The major difference I see is the number of people who are going to suffer if you screw it up. For an individual the splash zone for screw-ups is a lot smaller. I can’t imagine the pressure that a leader of a large organization feels when dealing with massive decisions. We can’t empathize with a multi-national CEO when he signs an order to lay off 10% of the work force. We don’t get to pretend we know what it’s like to be criticized by people who don’t know us and never will but have built careers out of dismantling everything we do. We can’t think we know what it’s like to be the president and know the codes for weapons that can wipe countries off the map.

Everyone experiences a lack of certainty – but not everyone experiences that with a large group of people staring at them wondering what the answer is.

Everyone gets fatigued – but not everyone keeps going the next week and the next day just for the benefit of the group that they lead.

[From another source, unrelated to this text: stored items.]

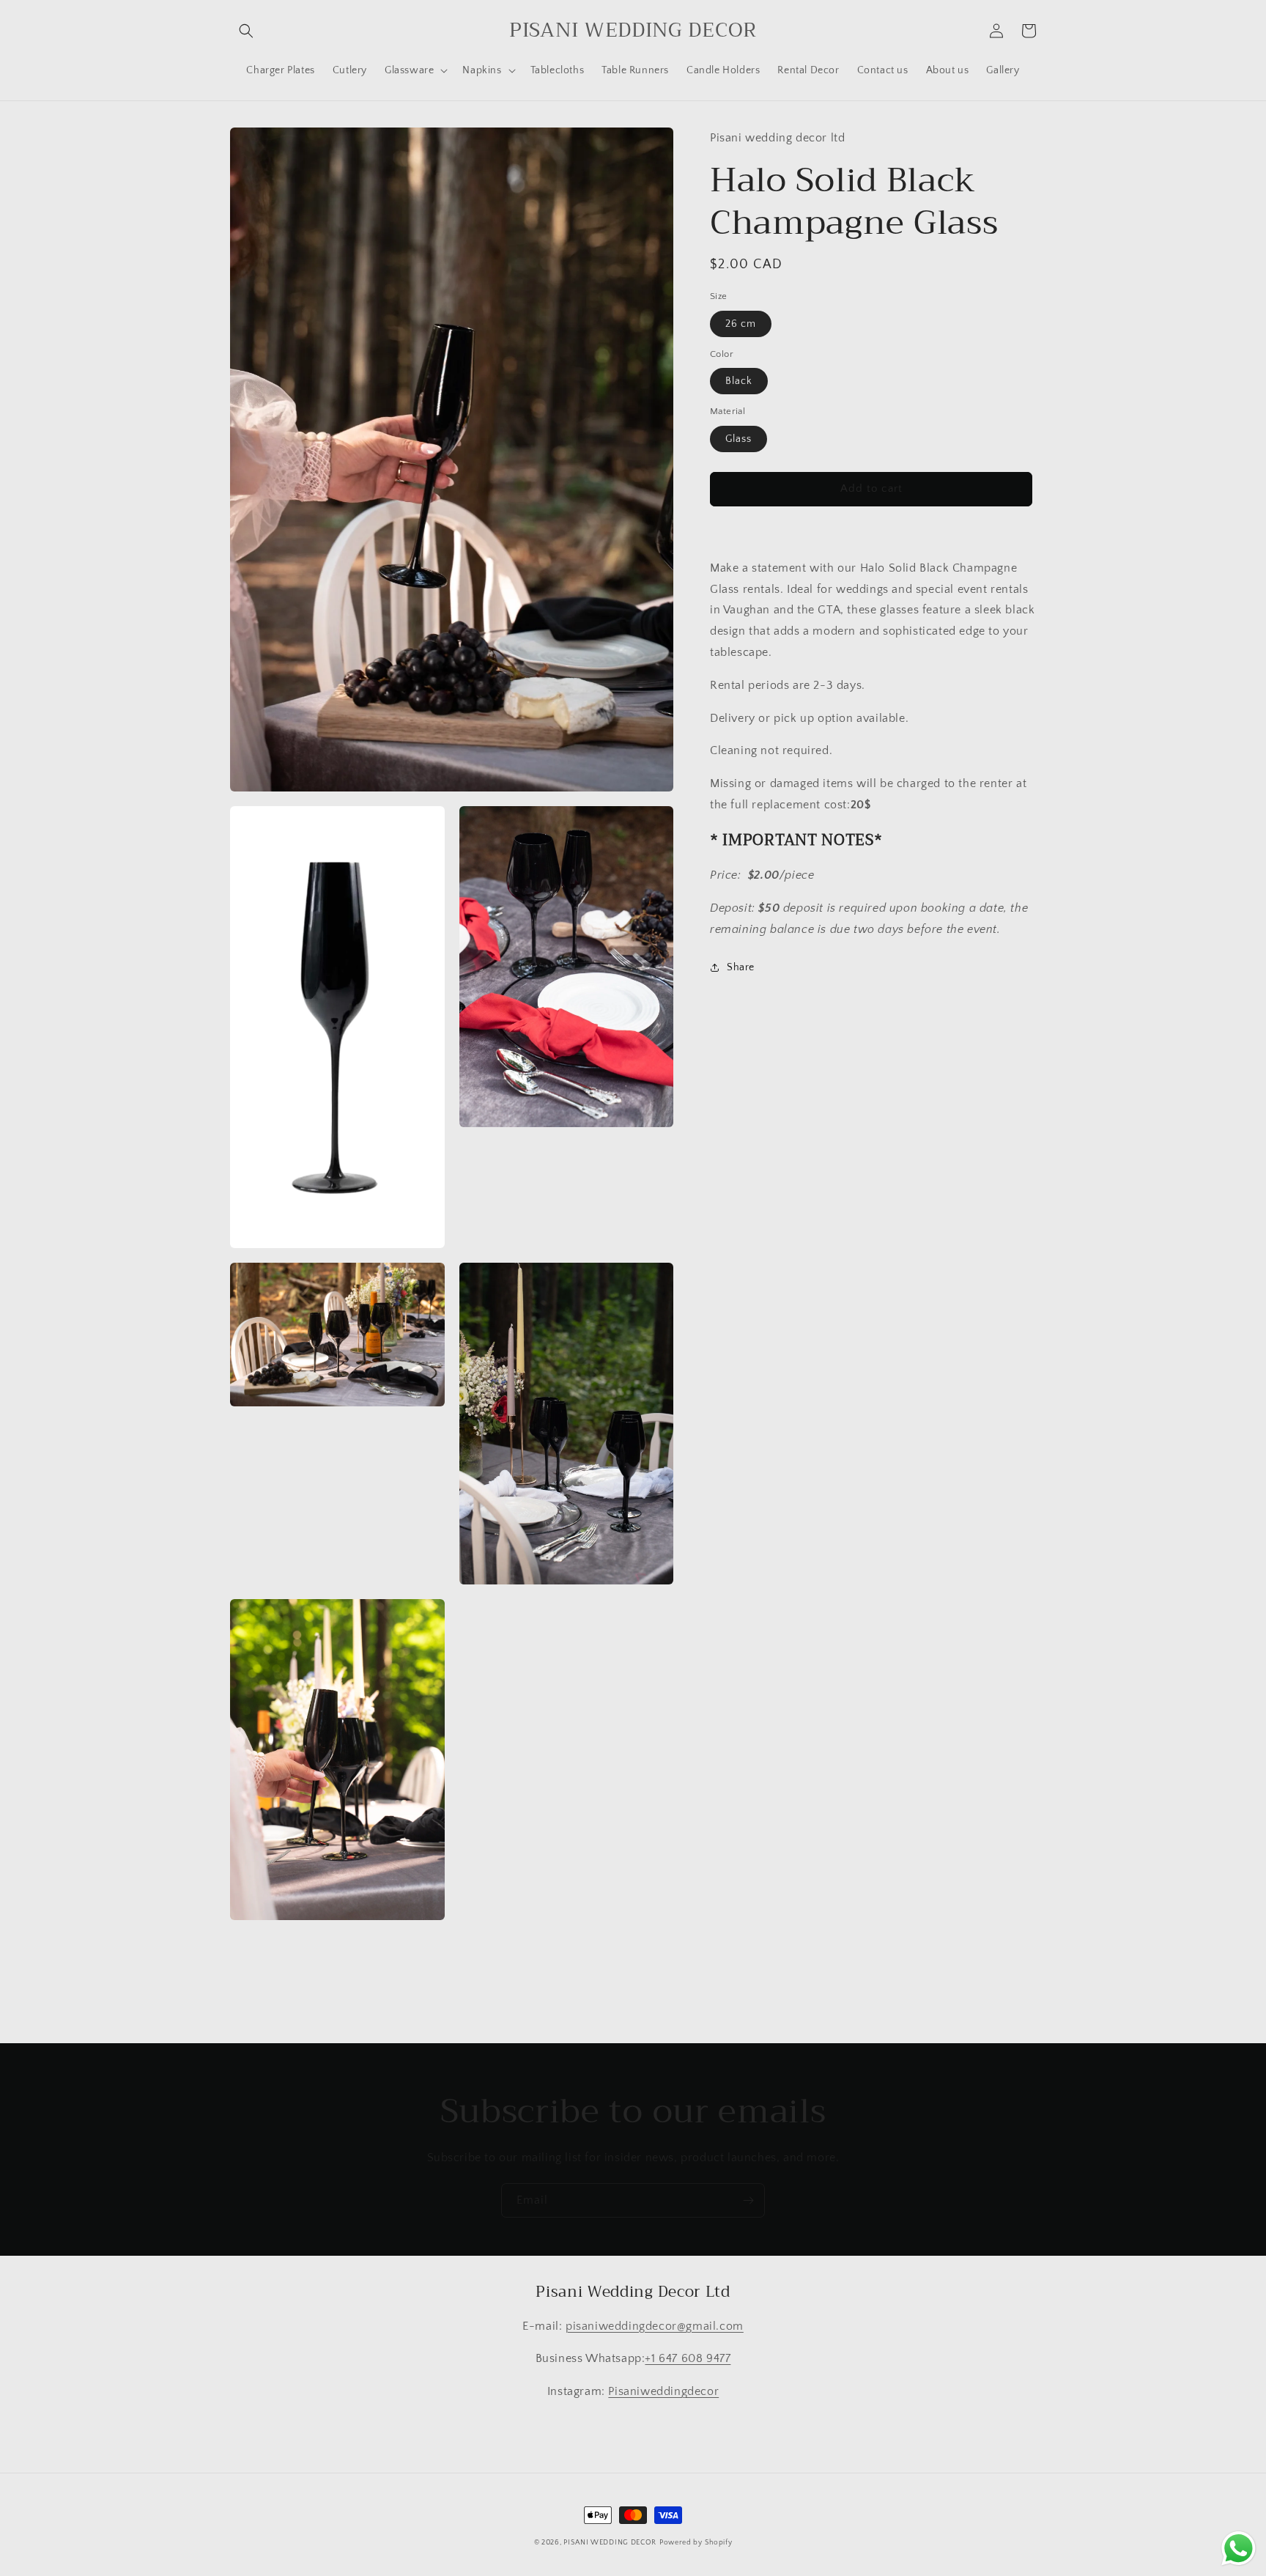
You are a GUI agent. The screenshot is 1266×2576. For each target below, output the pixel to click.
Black (738, 381)
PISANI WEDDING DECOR (609, 2543)
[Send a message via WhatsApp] (1238, 2548)
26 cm (740, 324)
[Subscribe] (748, 2200)
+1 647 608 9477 (687, 2358)
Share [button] (741, 967)
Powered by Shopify (696, 2543)
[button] (246, 31)
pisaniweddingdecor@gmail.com (655, 2326)
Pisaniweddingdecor (663, 2391)
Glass (738, 439)
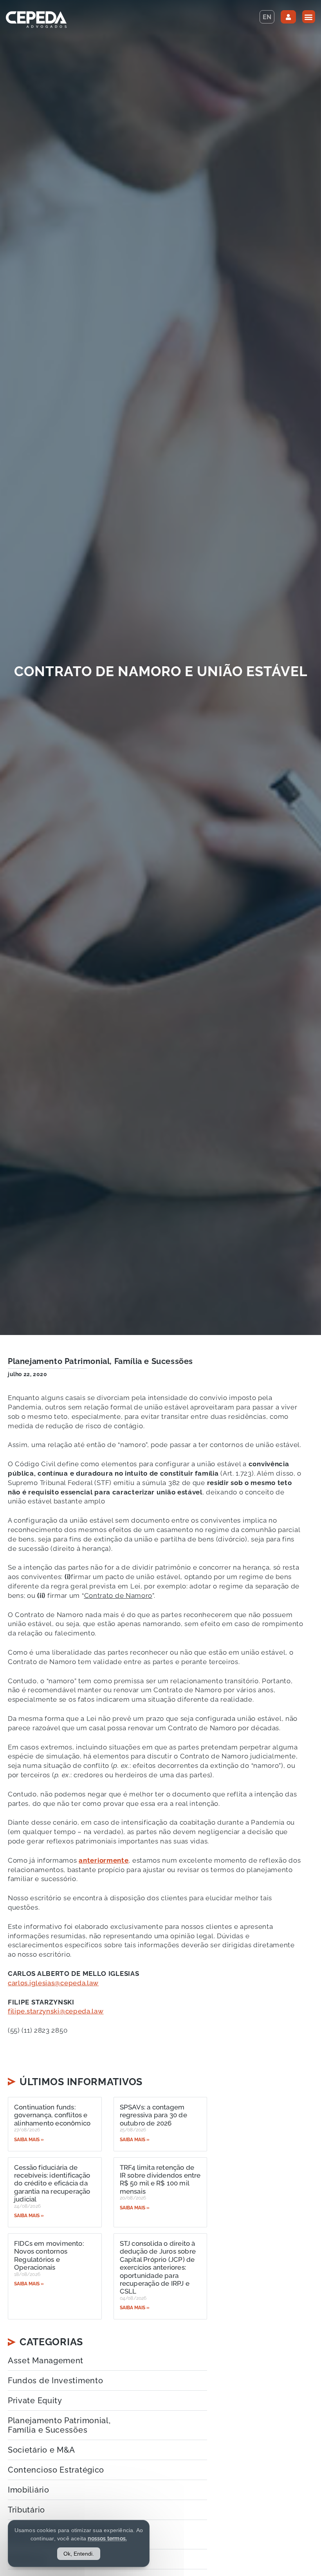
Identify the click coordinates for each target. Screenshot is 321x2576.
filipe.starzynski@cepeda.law (56, 2011)
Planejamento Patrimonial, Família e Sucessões (100, 1361)
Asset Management (45, 2360)
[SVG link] (36, 19)
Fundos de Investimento (55, 2380)
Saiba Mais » (29, 2139)
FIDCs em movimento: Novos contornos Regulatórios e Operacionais (49, 2255)
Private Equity (35, 2400)
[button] (308, 16)
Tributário (26, 2509)
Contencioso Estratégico (56, 2470)
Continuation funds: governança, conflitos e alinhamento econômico (52, 2115)
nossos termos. (107, 2538)
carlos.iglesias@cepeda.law (53, 1983)
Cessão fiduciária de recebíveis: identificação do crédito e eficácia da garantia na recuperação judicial (52, 2183)
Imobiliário (28, 2490)
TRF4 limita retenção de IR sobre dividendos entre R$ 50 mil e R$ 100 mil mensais (160, 2179)
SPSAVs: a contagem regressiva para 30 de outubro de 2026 (153, 2115)
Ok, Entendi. (78, 2554)
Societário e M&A (41, 2450)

We can easily end up swapping stories of how hard-core we all are, but those things always bore me because I know that no matter how big of deal you have propped yourself up to be you’re not the president, you’re not employing tens of thousands of people, you’re not Rick Warren, you’re not Barak Obama, you’re not Justin Beiber (just had to throw that in :). If you need to explain how great of a leader you are, then I don’t think I believe you. Instead, I start looking around wondering why your “followers” aren’t saying the same thing…

Yet, even if you are the leader (even if you are a bad leader) of a very small group – like a family, or a marriage, or a classroom or a workshop – these very issues drain you and cause you to doubt and wonder if you have what it takes to lead these people. And if you quit, it’s not just on you – it’s going to hurt others – and that is the most incredibly terrifying reality.

So, all that to say that leading people is an incredible experience. It’s tough, it’s exhilarating, its terrifying, it’s joyous. It’s reality-altering.

It’s why the presidents are all friends after they are finished running planet earth. They have had a life experience that is completely different and never understood by anyone outside of those who have sat in that chair with that power. They have conversations with each other that they can never have with anyone else.

It’s why athletes who were rivals in the sporting careers become great friends after they retire. It’s why the very best of the best never experience that comradarie. I’m looking at you MJ.

It’s why church planters always seem to be able to find each other at pastors’ meetings. Their experience of jumping full speed off a cliff and hoping that somebody in the group knows how a parachute works is one that the pastor of an established church will miss (and no this doesn’t make them better, everyone is good and your objection is boring me, so go back to your office after your assistant gets you a latte from your personal espresso maker).

Blazing a trail always seems like such an exciting and sexy thing to do. When the road ends and you keep walking, people (and your own self talk) either think you are crazy or genius and the line between the two is blurry. So those who have had the unique experience also have a shared loneliness – that they can only find empathy for among others who have jumped, who have kept walking, who have made maps instead of just following them.